Faire du chiffre coûte que coûte, c'est ce que rapportent les policiers, les magistrats, les services de préfecture.
Fusionner l'ANPE et l'UNEDIC, c'est le prix de l'efficacité économique et technique nous dit-on.
Réduire les effectifs à l'Education Nationale et faire miroiter un salaire au mérite individuel (oui donnant-donnant, non mais !), c'est la nouvelle vision de l'efficacité sociale.
Débaucher des piliers à la concurrence y compris dans les rangs des grands hommes d’Etat – je pense à Rocard, Védrine, Attali - c'est l'apologie du carriérisme à tout crin étendu à la politique.
Expérimenter le test génétique pour les étrangers candidats au regroupement familial, c'est l'esprit des grands cabinets de recrutement au mépris de l'intime et de l'humain qui souffle sur la politique familiale…
Bah oui, il ne faut pas lésiner avec le plan de restructuration du Groupe France car la faillite guette nous annonce le directeur général.
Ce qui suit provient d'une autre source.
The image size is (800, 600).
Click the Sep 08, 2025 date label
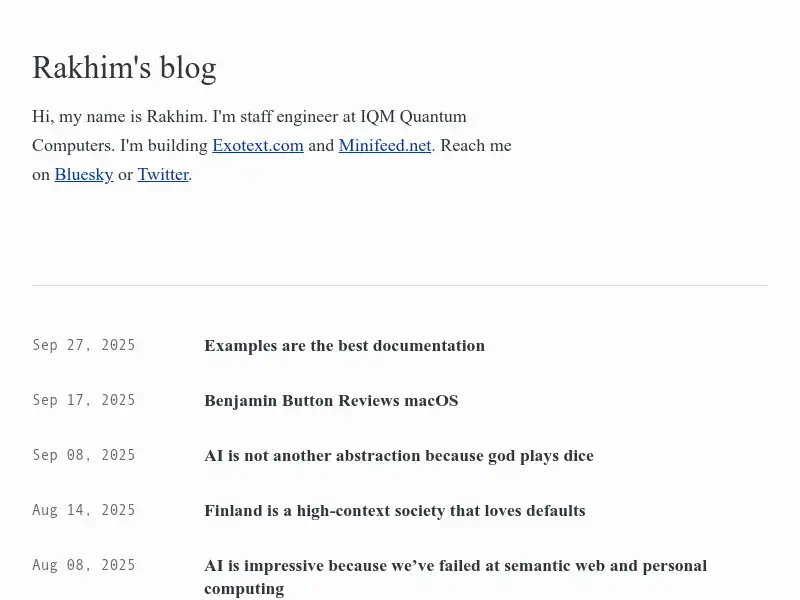pyautogui.click(x=84, y=455)
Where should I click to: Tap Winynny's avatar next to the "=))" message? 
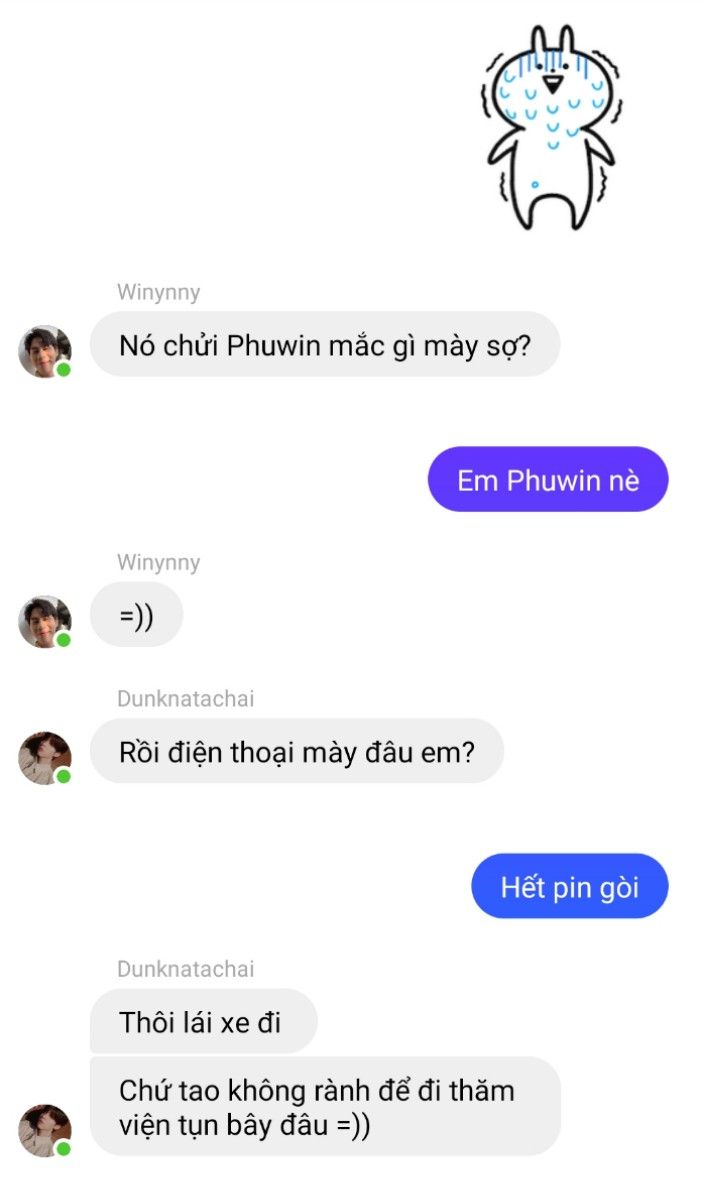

Le problème est qu'il ne s'agit pas d’une multinationale, ni même d'une petite entreprise ou d'un ménage mais d'un Etat et qu'il est parfaitement inapproprié de parler de faillite s'agissant d'une institution de services qui n'est ni concernée par le profit, ni par le problème de l'âge et l'échéance de la mort, ce qui bouleverse quelque peu la question des contraintes de solvabilité, d’autant qu’il ne s’agit pas de n'importe quel Etat mais de celui d'une grande puissance mondiale.
Je savais fort bien que Sarkozy n'était pas un intellectuel ni un grand humaniste, plutôt un homme d'action, de l'immédiateté, de l'efficacité à court terme, et aussi un homme de réseaux doté d'un irrésistible pouvoir de séduction et de persuasion (y compris pour aller faire un jogging). Seulement aujourd’hui, l’absence criante de perspectives historique, philosophique et idéologique dans ces décisions récentes et bien d'autres me laisse sans voix.
Il me fait ainsi l'impression d'un VRP de la politique nourri au rêve américain, qui se moque des produits qu'il vend comme autant de valeurs dont il se contrefout - justice, égalité, emploi, solidarité, éducation, liberté, culture, bien-être social - pourvu qu'il vende, qu'il fasse du résultat, du concret, du tangible quoi, en somme du résultat d'ordre comptable et donc immédiatement convertible en échos médiatiques et en points de confiance dans les sondages.
Vous comprendrez alors que les discussions autour de savoir s’il est un ultralibéral, un néo-conservateur à l'américaine, un atlantiste, un communautariste ou que sais-je me laissent perplexe, tant ses points d’ancrage semblent mouvants. Il l'avoue lui-même, c'est un politicien "décomplexé" qui aurait très bien pu réussir comme avocat ou comme producteur (c’est le non moins intello et ami de 20 ans Didier Barbelivien qui le dit) et lequel, demain, se verrait parfaitement enchaîner avec la direction d'une grande entreprise privée (ça c’est les confidences recueillies lors d’un déjeuner par le journaliste Laurent Bazin).

 

Vous me direz qu’avec le vulgaire slogan qui était le sien durant la campagne, "travaillez plus pour gagner plus" on était prévenus, et l’on peut d’ores et déjà saluer sa franchise.

 

Quoi qu’il en soit et qu’il réussisse ou pas d’ailleurs à aller "chercher sa croissance", ça fait tout de même un peu chier de constater la popularité (et donc le succès ?) de son entreprise de désagrégation "des dernières utopies de ce monde où les gens ne rêvent plus que d’avoir un yacht comme Vincent Bolloré", comme dirait Beigbeder.

   

Vous pensez que c’est un discours de nantis, que Ségolène Royal n’aurait guère été mieux ou encore que tout cela est un peu naïf et vide d’arguments, vous avez peut-être raison.

   


Mais voilà, c’est juste un ressenti, mon ressenti, et j’avais envie de le partager avec vous.